The New York Times took notice, observing with awe: “His secret site got 12,000 hits.” Ryang also achieved the highest goal of 20th-century humankind: He started getting calls from Hollywood. HELLO, IT’S HOLLYWOOD.

I was a TV critic in those days, and when I first saw Ryang’s masterwork—buffering, buffering—I wasn’t sure if I was eligible to review it. Was this digital item a show, a movie, an ad, maybe a web page? While I mulled the question, I created a folder called “Internet Television.”

Months went by, and YouTube officially launched. Could it be? The near-erotic fantasy of “convergence”—the moment when the internet and television finally fused in a kind of mundane Singularity—had arrived. In June 2006, I wrote on my own blog that people finally seemed “ready to accept video on computers.” Four months later, Google acquired YouTube for $1.65 billion. The original World Wide Web, a static, low-bandwidth, verbal system of hyperlinks, was over.

since then, “internet television,” a phrase I tried in vain to make happen, has pitched its tent everywhere. Video defined so-called Web 2.0, the only internet many of us have ever known. And it now accounts for some 82 percent of online traffic. It’s not just YouTube, Instagram, and Snap; even verbal apps, where the stock-in-trade is still words—from quips (Twitter) to marketing palaver (LinkedIn)—are ablaze with video.

But one app has never quite managed moving pictures: Facebook. The company acquired Instagram in 2012, the same year it went public, and it seemed to believe that its image-and-video bases were covered.

From the start, Facebook had differentiated itself from MySpace and then Tumblr—emo, image-heavy sites that could tilt into porn—by catering to the lower-bandwidth, more earnest consumers of words. Its users were heavily incentivized to keep things clean and disclose real names, real bios, real birthplaces, real jobs.
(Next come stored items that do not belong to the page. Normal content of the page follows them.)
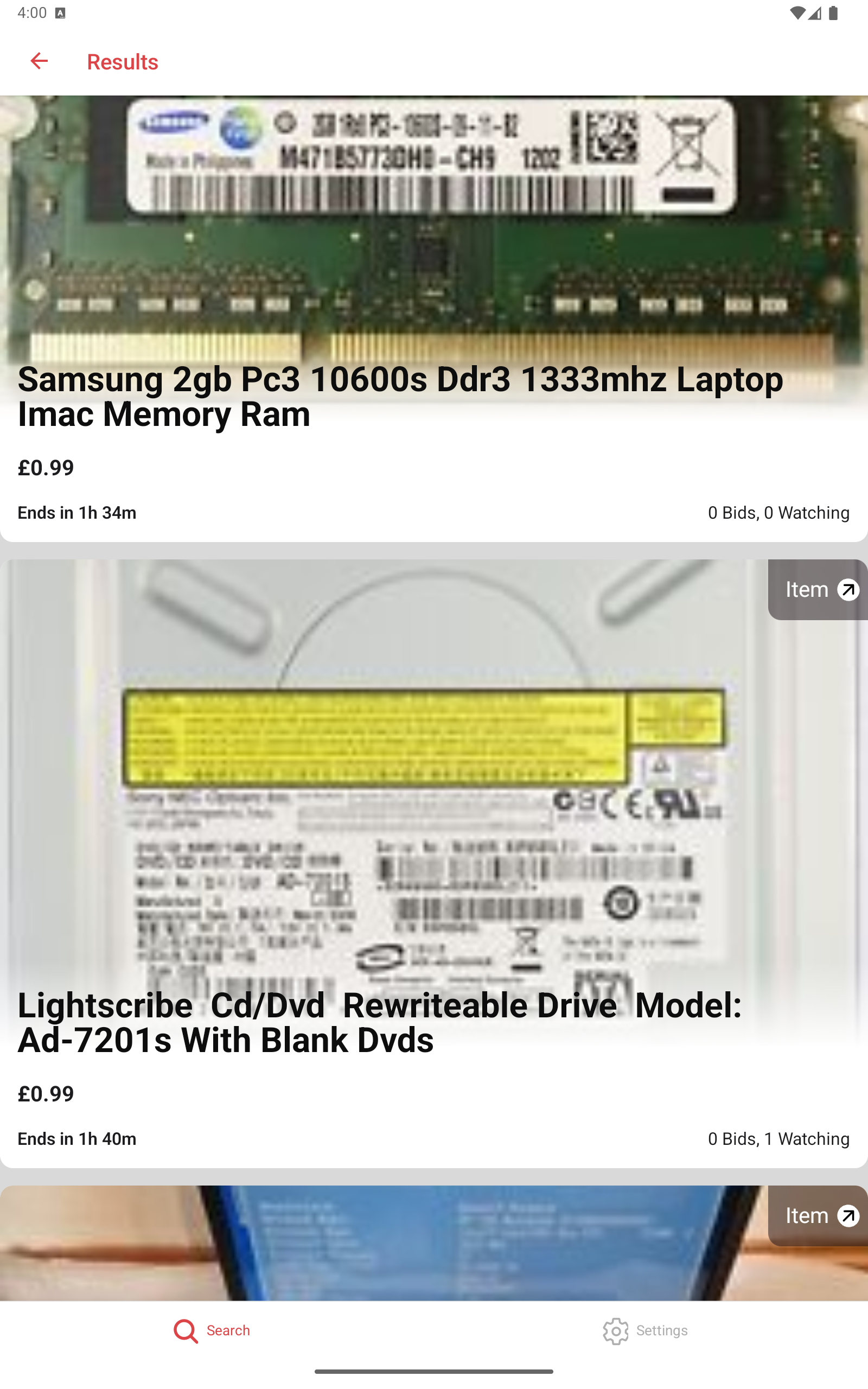This screenshot has height=1389, width=868.
Task: Tap the Wi-Fi status icon
Action: tap(797, 13)
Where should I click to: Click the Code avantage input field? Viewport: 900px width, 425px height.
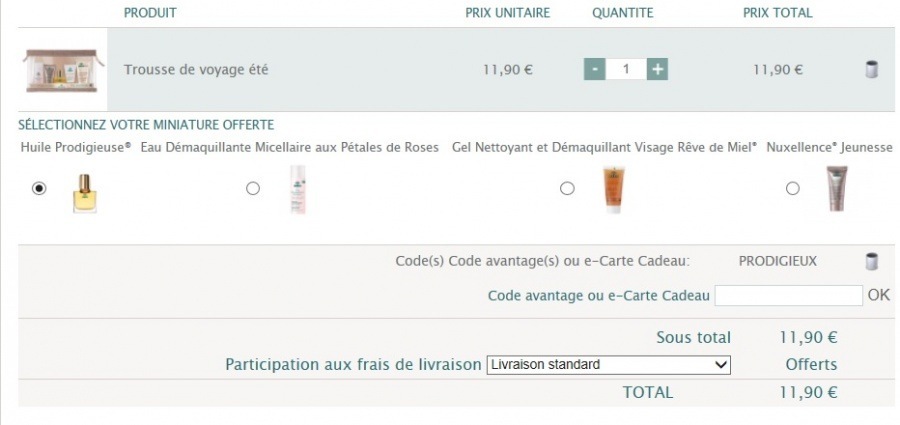(788, 295)
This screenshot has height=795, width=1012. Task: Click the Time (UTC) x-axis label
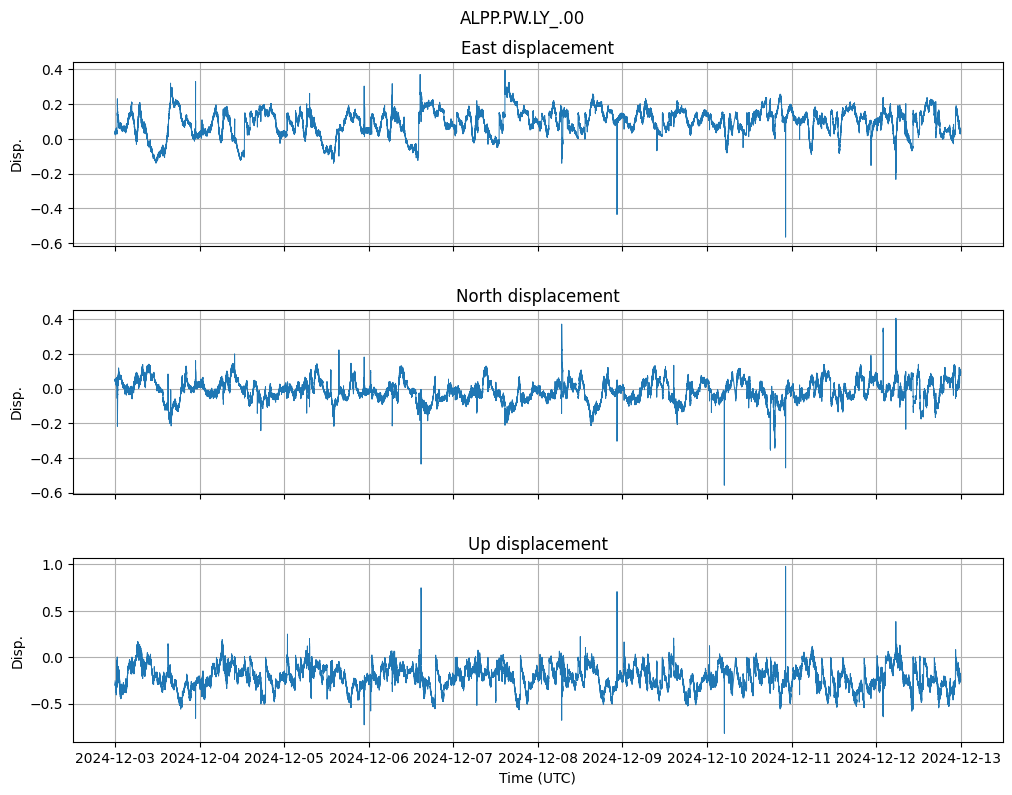[x=537, y=778]
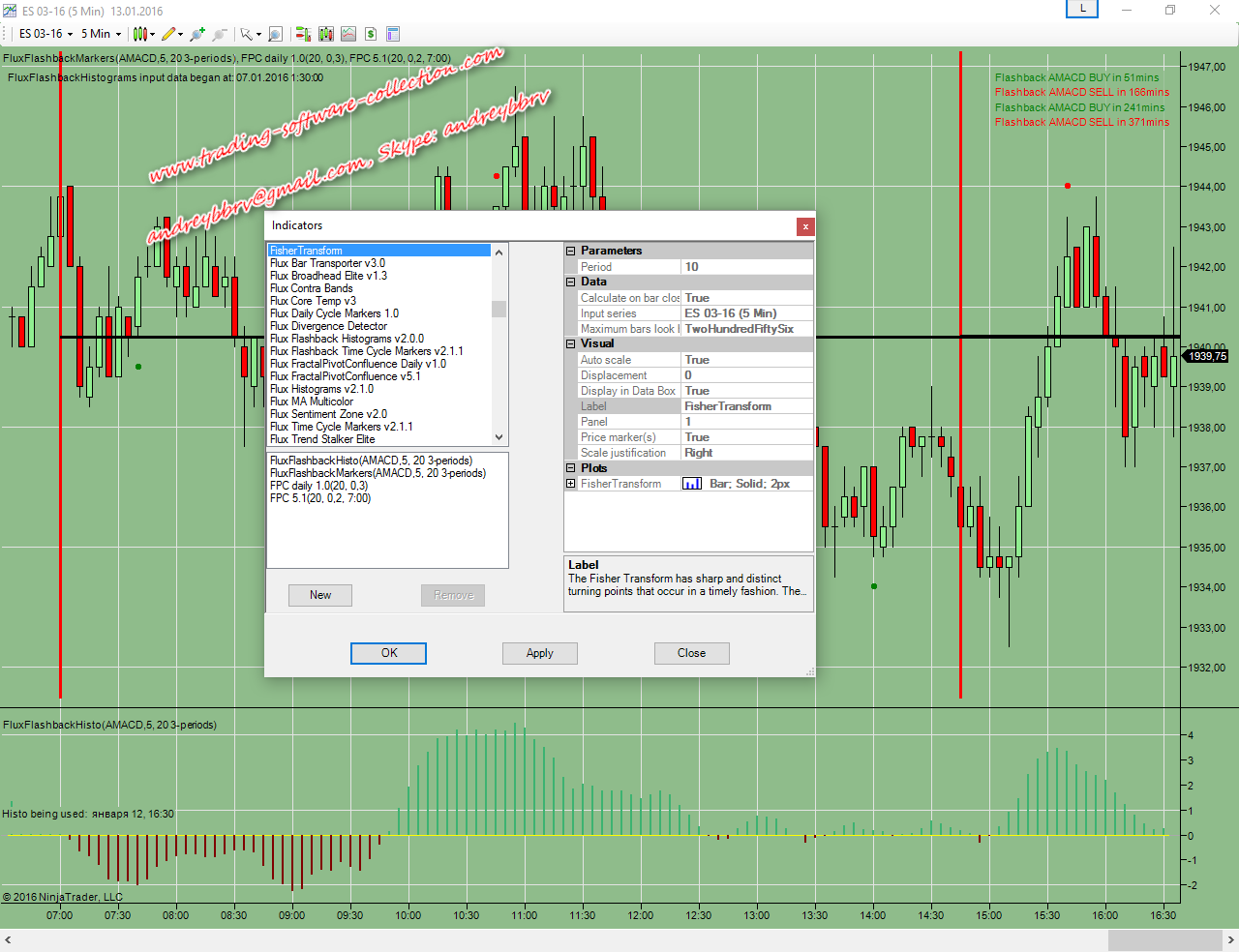
Task: Open the chart style candlestick dropdown
Action: click(144, 34)
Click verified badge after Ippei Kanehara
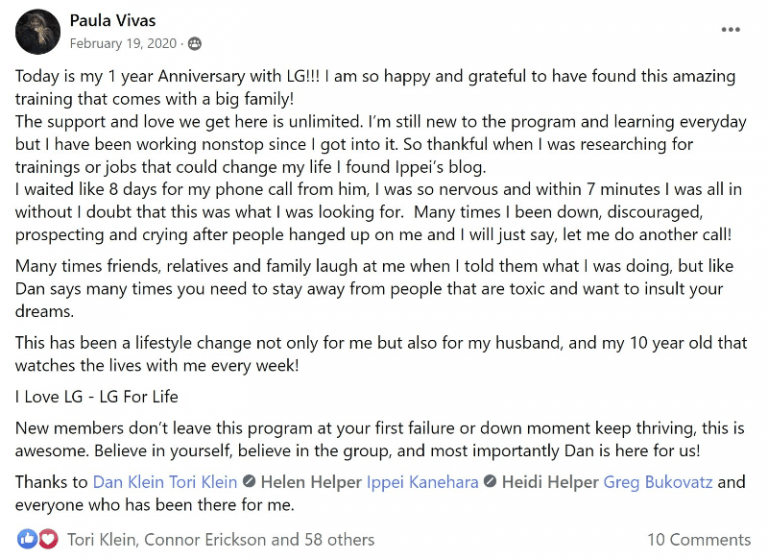 coord(490,482)

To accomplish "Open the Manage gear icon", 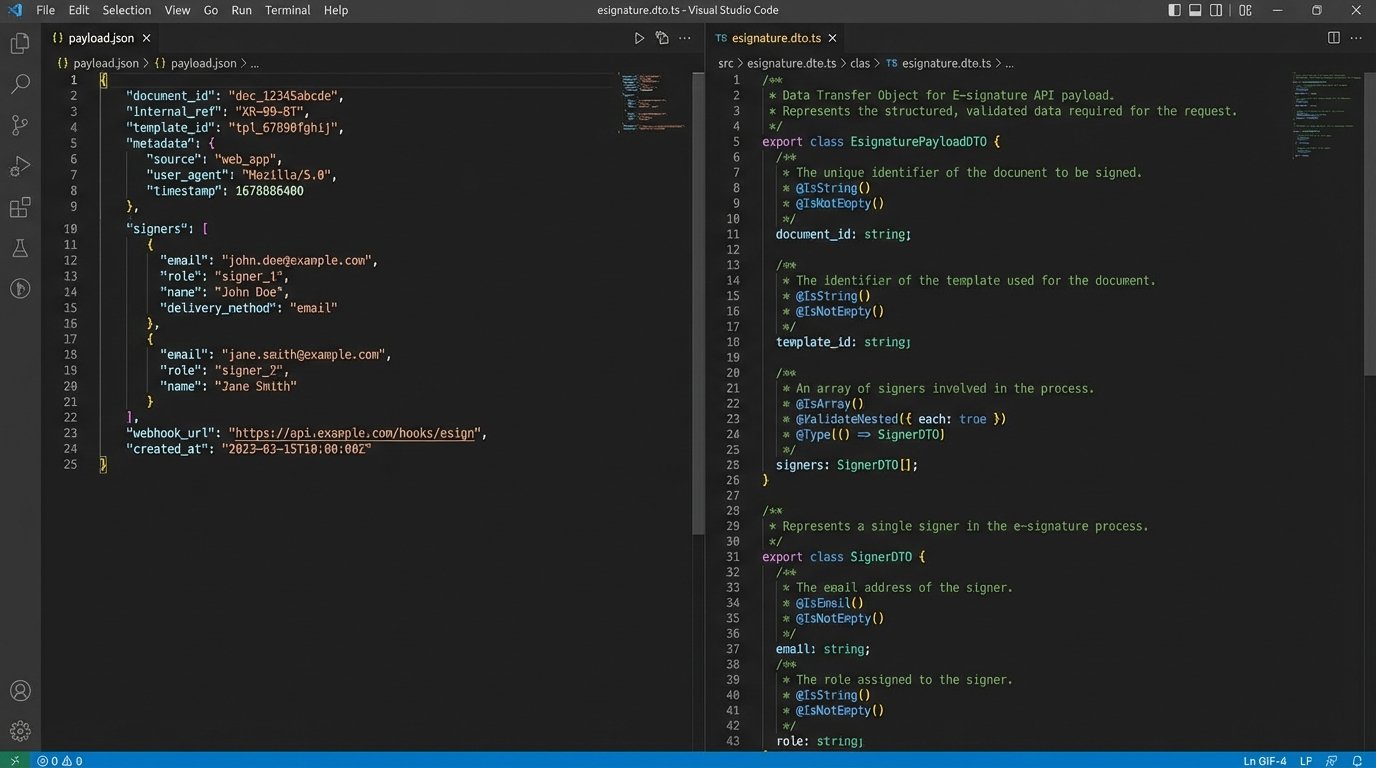I will coord(19,731).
Facebook’s bedrock commitment to text helped it spread its monster empire to populations underserved by broadband. (People without big data plans still have trouble seeing pictures on Facebook’s mobile app.) The app’s texty interface also sealed its rep as a site for plain facts and grandma-friendly content.

These rule-the-world strategies had a devastating, if unintended, consequence: They left a population of hundreds of millions, and ultimately 2.9 billion, vulnerable to deceit. People whose first and main contact with the internet was Facebook were just not ready when the platform got seized with especially consequential disinformation in 2015. They were easily tricked. They’d come to accept what they saw there as facts—as empirical as a name and number in an employee directory, or a college … facebook.

The same users were also sitting ducks for editing mischief when Facebook did start pushing video with Facebook Watch and other streaming products and partnerships. (If I’d first seen Ryang’s trailer posted by an aunt on Facebook, I swear I might have taken it straight, decided I’d always misunderstood The Shining, and teared up at “Solsbury Hill.”)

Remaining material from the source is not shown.